Nad Bosfor przyjechał tym razem trzynasty zespół Süper Lig. Ale niewiele ponad kwadrans goście stawiali opór ekipie trenera Ismaila Kartala. W 17 min Dušan Tadić zagrał podanie w narożnik pola bramkowego Sivassporu, a Szymański „na wślizgu” uderzył piłkę nie do obrony!
To było już siódme trafienie polskiego pomocnika w tym sezonie ligowym. Więcej goli ma tylko czterech piłkarzy w całej stawce (liderzy – Edin Dżeko z Fenerbahce i Mauro Icardi z Galatasaray uzbierali ich po 11). Szymański dorzucił do tego również cztery astyty – ten wynik też plasuje go w ścisłej czołówce piłkarzy dogrywających ostatnie podanie.

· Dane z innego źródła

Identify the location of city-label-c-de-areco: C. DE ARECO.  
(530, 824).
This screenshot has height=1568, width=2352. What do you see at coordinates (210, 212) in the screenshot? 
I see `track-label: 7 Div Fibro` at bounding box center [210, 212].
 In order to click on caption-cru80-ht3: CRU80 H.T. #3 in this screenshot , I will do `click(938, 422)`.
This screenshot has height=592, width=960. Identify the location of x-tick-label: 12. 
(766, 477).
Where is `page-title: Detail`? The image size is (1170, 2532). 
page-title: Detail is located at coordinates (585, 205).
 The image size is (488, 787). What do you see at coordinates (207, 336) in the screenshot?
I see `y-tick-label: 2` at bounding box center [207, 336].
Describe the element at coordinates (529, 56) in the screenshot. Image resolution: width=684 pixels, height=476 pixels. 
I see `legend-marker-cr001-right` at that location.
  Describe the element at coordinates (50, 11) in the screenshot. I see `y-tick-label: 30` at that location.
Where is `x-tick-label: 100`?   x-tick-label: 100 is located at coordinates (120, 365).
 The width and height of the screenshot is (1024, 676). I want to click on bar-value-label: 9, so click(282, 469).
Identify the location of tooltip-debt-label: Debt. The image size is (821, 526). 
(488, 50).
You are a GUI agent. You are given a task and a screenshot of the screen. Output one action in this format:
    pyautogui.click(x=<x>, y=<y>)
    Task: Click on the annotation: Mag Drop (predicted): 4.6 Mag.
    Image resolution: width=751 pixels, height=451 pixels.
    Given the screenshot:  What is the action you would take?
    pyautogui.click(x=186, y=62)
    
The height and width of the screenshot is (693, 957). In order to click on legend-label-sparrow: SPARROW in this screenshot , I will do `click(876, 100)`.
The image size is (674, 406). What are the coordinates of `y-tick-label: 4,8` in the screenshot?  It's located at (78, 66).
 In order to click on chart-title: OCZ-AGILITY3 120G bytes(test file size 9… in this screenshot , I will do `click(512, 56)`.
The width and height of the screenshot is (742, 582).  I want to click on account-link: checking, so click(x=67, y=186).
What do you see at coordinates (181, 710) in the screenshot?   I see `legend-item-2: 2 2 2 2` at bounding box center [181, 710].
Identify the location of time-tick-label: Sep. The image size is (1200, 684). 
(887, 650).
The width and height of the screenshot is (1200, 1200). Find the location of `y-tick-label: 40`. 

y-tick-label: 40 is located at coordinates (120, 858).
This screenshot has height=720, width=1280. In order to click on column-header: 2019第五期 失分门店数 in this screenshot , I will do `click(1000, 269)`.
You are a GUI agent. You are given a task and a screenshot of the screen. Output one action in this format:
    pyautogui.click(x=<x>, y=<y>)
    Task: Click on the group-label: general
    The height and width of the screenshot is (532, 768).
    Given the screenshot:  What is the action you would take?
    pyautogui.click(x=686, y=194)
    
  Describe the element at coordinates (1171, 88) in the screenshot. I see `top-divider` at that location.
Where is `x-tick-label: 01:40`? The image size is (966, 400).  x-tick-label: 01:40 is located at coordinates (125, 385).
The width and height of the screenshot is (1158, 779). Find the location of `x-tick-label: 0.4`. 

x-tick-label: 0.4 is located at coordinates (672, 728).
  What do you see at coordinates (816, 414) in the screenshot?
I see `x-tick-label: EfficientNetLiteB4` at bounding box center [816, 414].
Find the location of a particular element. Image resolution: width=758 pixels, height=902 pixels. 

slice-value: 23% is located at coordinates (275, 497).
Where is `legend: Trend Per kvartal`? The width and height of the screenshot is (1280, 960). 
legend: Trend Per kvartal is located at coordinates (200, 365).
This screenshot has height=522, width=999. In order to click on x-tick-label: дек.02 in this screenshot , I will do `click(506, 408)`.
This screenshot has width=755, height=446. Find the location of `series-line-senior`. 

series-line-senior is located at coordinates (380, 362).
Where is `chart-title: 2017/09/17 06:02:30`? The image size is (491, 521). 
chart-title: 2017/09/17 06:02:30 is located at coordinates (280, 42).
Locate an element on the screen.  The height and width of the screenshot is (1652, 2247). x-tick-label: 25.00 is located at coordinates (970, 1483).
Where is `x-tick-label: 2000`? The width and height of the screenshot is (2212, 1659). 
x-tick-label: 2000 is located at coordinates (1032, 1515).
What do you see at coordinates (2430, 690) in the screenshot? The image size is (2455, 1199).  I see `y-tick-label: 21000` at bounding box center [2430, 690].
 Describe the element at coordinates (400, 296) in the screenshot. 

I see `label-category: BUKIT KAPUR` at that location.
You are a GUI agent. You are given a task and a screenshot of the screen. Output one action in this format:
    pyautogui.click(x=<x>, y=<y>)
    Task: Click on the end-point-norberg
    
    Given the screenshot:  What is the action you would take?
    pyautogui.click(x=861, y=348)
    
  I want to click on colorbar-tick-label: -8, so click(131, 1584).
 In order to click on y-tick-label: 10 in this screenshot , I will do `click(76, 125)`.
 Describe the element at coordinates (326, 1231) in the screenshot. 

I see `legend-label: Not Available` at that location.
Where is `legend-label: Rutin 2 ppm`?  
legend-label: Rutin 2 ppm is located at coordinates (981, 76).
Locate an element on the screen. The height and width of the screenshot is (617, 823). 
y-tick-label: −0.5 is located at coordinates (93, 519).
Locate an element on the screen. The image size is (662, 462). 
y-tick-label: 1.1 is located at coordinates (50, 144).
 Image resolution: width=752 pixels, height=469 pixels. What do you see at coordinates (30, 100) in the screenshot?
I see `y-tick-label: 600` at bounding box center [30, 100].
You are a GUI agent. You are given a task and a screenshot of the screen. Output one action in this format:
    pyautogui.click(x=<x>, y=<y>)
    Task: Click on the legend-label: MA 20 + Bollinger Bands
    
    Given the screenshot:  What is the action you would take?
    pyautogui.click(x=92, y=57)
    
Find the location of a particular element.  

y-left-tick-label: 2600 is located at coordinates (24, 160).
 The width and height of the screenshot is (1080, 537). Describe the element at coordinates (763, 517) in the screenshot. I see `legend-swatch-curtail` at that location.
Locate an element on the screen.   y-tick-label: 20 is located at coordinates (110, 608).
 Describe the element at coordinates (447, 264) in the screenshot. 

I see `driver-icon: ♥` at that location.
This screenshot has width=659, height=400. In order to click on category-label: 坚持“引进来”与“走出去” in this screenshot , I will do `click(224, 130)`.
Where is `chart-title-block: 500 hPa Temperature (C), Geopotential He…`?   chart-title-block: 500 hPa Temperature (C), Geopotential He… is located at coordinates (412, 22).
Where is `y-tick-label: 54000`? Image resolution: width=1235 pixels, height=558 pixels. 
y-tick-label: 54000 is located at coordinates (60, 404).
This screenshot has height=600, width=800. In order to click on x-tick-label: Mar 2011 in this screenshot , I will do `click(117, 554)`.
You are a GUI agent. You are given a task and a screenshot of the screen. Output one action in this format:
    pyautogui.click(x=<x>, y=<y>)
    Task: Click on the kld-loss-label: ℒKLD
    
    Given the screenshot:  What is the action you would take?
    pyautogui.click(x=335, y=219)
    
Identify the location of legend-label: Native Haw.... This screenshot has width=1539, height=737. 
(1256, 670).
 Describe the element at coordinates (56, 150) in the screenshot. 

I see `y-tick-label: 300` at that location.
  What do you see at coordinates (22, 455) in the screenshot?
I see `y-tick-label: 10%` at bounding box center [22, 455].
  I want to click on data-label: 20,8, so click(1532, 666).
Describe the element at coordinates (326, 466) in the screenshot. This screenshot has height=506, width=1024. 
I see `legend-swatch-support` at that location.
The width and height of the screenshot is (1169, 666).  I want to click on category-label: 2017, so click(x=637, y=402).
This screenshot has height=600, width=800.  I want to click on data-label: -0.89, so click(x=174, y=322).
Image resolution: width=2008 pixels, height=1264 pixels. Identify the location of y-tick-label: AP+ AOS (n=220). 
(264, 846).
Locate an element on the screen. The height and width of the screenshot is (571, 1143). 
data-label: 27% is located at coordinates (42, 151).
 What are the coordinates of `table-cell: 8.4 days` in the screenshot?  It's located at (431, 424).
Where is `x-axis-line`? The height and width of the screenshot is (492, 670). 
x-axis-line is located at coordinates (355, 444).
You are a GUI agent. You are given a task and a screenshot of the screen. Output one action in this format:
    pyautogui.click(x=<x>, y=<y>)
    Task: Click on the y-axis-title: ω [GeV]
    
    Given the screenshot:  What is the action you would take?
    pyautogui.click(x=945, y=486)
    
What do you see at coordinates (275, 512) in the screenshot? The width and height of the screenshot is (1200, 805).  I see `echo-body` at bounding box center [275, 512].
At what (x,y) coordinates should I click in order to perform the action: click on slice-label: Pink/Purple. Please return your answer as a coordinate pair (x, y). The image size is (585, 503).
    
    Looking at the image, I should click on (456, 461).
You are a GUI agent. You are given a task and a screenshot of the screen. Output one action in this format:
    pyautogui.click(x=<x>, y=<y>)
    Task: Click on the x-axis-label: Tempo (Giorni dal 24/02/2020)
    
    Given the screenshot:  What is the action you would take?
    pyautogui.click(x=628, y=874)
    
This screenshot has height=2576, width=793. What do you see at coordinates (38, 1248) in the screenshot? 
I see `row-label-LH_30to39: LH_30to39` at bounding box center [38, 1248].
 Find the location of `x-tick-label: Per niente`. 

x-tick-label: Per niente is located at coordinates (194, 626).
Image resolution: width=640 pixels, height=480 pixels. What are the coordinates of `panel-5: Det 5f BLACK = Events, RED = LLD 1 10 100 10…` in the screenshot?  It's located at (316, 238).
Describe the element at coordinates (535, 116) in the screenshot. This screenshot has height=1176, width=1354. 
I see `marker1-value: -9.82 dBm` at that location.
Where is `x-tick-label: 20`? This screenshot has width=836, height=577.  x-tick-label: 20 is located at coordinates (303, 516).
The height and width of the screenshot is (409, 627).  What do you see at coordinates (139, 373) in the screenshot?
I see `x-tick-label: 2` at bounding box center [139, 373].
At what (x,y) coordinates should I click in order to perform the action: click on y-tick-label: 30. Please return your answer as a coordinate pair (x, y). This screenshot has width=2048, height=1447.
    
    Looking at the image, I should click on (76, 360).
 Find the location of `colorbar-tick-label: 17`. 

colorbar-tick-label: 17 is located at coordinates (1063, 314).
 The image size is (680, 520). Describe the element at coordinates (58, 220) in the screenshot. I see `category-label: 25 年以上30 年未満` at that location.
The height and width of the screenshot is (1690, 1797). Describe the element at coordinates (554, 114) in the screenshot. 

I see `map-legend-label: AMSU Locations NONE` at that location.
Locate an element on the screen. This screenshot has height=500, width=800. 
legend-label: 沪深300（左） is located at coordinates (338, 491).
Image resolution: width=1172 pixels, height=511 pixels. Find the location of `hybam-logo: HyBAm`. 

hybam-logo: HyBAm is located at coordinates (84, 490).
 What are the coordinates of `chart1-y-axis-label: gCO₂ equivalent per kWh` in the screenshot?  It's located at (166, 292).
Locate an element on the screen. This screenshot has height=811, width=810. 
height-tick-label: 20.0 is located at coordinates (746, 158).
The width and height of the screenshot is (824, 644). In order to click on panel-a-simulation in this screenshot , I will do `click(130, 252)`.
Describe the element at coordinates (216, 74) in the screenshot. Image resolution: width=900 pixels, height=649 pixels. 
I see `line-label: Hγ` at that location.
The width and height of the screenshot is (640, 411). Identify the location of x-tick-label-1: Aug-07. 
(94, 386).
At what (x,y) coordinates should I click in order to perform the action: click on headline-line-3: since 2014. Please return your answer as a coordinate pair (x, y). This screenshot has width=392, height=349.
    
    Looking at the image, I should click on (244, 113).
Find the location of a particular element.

W poniedziałkowy wieczór Polak zaliczył „asystę drugiego stopnia” przy golu na 2:0, którego autorem był Irfan Can Kahveci. W klasyfikacji kanadyjskiej nie będzie ona oczywiście ujęta, ale samo zagranie wywołało ogromne emocje. Po podaniu Freda, reprezentant Biało-Czerwonych wykonał bowiem „no look pass”… piętą, w kierunku Brighta Osayi-Samuela, a ten otworzył drogę do bramki Kahveciemu. Filmik, który prezentujemy poniżej, opublikowany w mediach społecznościowych i opatrzony opisem „Znakomity akcent, który pokazuje jego klasę i inteligencję”, szybko zebrał kilkadziesiąt tysięcy wyświetleń i wiele polubień oraz emocjonalnych komentarzy.